▶ TEXTE À LIRE:
--*--

Photo du rédacteur: BarthélémyBarthélémy

Les micronations existent depuis longtemps, et ont pu servir des desseins politiques particulièrement importants, comme dans cet exemple sud-américain du XIXᵉ siècle.


dessin portrait Antoine de Tounens

Antoine de Tounens, un avocat périgourdin, a vécu l’une des aventures les plus incroyables. Parti en Amérique du Sud avec l’espoir d’y fonder son royaume, il y fut élu roi par les Mapuches en proclamant le Royaume d'Araucanie et de Patagonie. Son règne fut de courte durée, mais son héritage perdure encore aujourd’hui. Retour sur l’histoire fascinante d’un homme entre rêve, diplomatie et résistance.



L’histoire d’une rencontre hors du commun

carte territoire des Mapuches amérique du sud
Carte du territoire des Mapuches

Originaire de Dordogne, Antoine de Tounens part pour le Chili en 1858, animé par des idéaux politiques et une fascination pour l'Amérique du Sud. En octobre 1860, informé d’un soulèvement déclenché dans le sillage de la Guerre civile chilienne de 1859, il se rend en Araucanie pour rejoindre la lutte d’un peuple farouchement attaché à son indépendance : les Mapuches. 



Les Mapuches, dont le nom signifie en mapudungun “gens de la terre” (mapu = terre et che = gens, personne), ont toujours défendu leur indépendance face aux envahisseurs. Ces autochtones, qui vivent depuis des siècles dans cette région, ont résisté aux Incas, puis aux Espagnols. Au XIXᵉ siècle, les Mapuches font face à l’expansion de deux États voisins, issus de la décolonisation de cet Empire espagnol : le Chili et l’Argentine. Profitant d'une prophétie annonçant l'arrivée d'un "guerrier blanc" pour guider leur peuple, Antoine de Tounens parvient à les convaincre de l'élire roi.


La naissance d'un royaume

Le 17 novembre 1860, Antoine de Tounens proclame le Royaume d'Araucanie et de Patagonie et prend le nom d'Orélie-Antoine Ier. Ce royaume est officiellement fondé par les Mapuches, souhaitant structurer leur résistance face à l'avancée coloniale chilienne et argentine. Antoine de Tounens instaure une constitution, un drapeau bleu-blanc-vert, et tente d'obtenir une reconnaissance internationale. Mais ce rêve est de courte durée : en 1862, il est capturé par l'armée chilienne, jugé fou et expulsé vers la France.




Un combat sans relâche


Déterminé à reprendre son trône, il organise trois expéditions pour retourner en Araucanie, cherchant à rallier de nouveau les Mapuches contre l'envahisseur. Cependant, les territoires mapuches sont progressivement annexés par le Chili et l'Argentine, mettant fin à tout espoir de restauration du royaume. Ruiné et oublié, Antoine de Tounens meurt en 1878 à Tourtoirac, en Dordogne.

--*--

Entrées de données
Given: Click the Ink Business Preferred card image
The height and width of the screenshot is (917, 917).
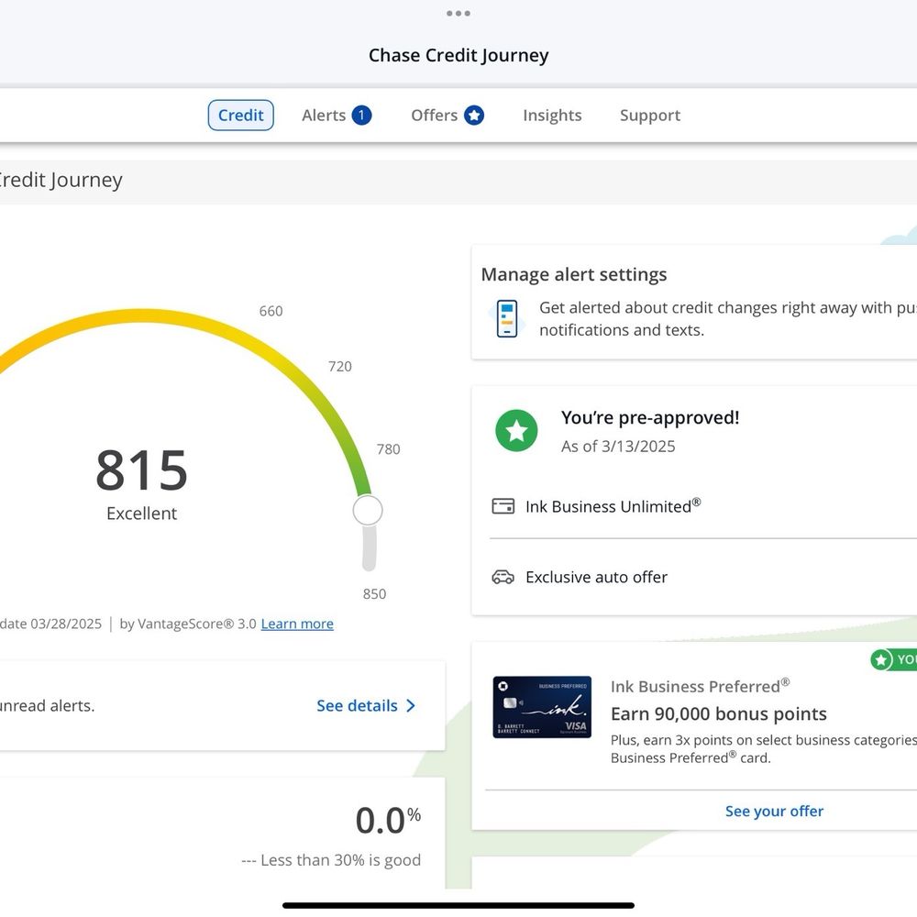Looking at the screenshot, I should [541, 707].

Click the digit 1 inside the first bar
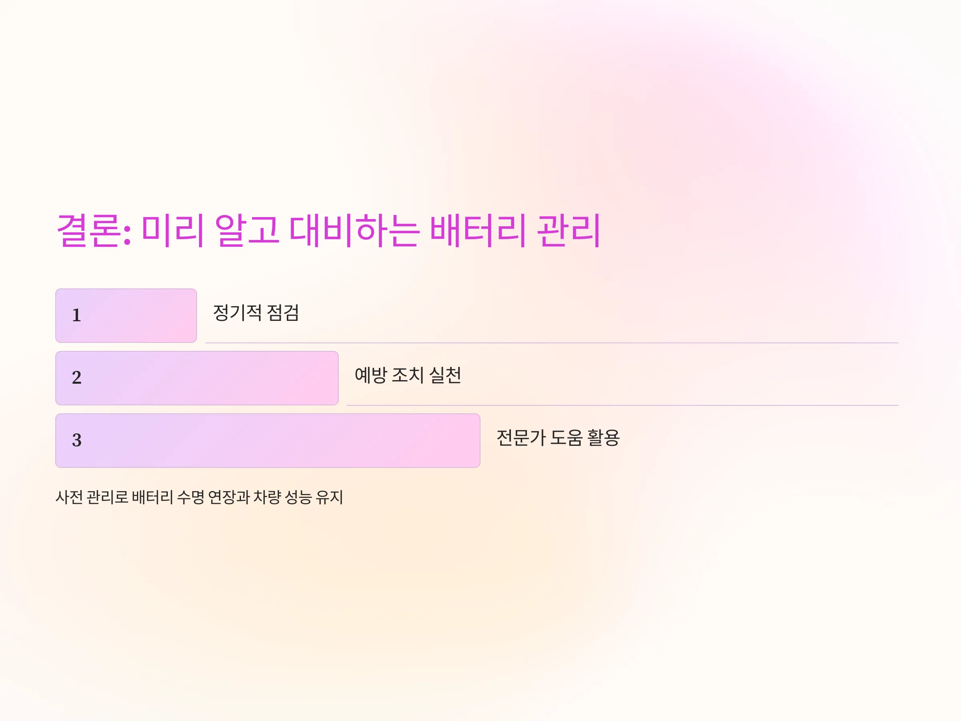(x=76, y=315)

--*--

▶ CONSIGNE 1: Pouvez-vous recopier fidèlement le passage du texte sur Antoine de Tounens qui va de « La naissance d'un » à « vers la France. », ces deux extrémités comprises ?
▶ CONSIGNE 2: Pouvez-vous rédiger la suite du texte sur Antoine de Tounens à partir de sa dernière phrase ?
Ces données n'ont aucun lien avec le texte sur Antoine de Tounens.

▶ CORRIGÉ 1:
La naissance d'un royaume

Le 17 novembre 1860, Antoine de Tounens proclame le Royaume d'Araucanie et de Patagonie et prend le nom d'Orélie-Antoine Ier. Ce royaume est officiellement fondé par les Mapuches, souhaitant structurer leur résistance face à l'avancée coloniale chilienne et argentine. Antoine de Tounens instaure une constitution, un drapeau bleu-blanc-vert, et tente d'obtenir une reconnaissance internationale. Mais ce rêve est de courte durée : en 1862, il est capturé par l'armée chilienne, jugé fou et expulsé vers la France.

▶ CORRIGÉ 2:
Un héritage toujours vivant

Suite à l'expulsion en France d'Antoine de Tounens en 1862, le Royaume d'Araucanie et de Patagonie ne fut jamais reconnu par les États chiliens et argentins. Cependant, la lignée royale s'est poursuivie en exil, en France, où plusieurs prétendants au trône ont maintenu la mémoire et les revendications du Royaume. Aujourd’hui, ce royaume détient une portée symbolique et culturelle, qui est portée par la Maison royale d'Araucanie et de Patagonie. En 2024, Philippe III est élu par le Conseil de Régence afin de représenter cette continuité. Il entretient des liens avec les communautés Mapuches en Amérique du Sud et en Europe et agit par le biais de l’ONG Auspice Stella, reconnue avec un statut consultatif spécial auprès de l’ONU, et œuvrant pour la défense des droits du peuple Mapuche.


Une figure majeure des micronations

L'histoire d'Antoine de Tounens illustre parfaitement le principe de légitimité par adhésion, fondamental pour les micronations modernes. Son accession au trône d'Araucanie et de Patagonie, bien que non reconnue par les puissances coloniales, repose sur le soutien et l’acceptation des Mapuches qui voyaient en lui un leader capable de structurer leur résistance. Ce type de légitimité, décrit notamment par Max Weber dans sa typologie des dominations, rapproche son règne de la légitimité charismatique, où l'autorité repose sur une figure inspirante plutôt que sur des institutions établies.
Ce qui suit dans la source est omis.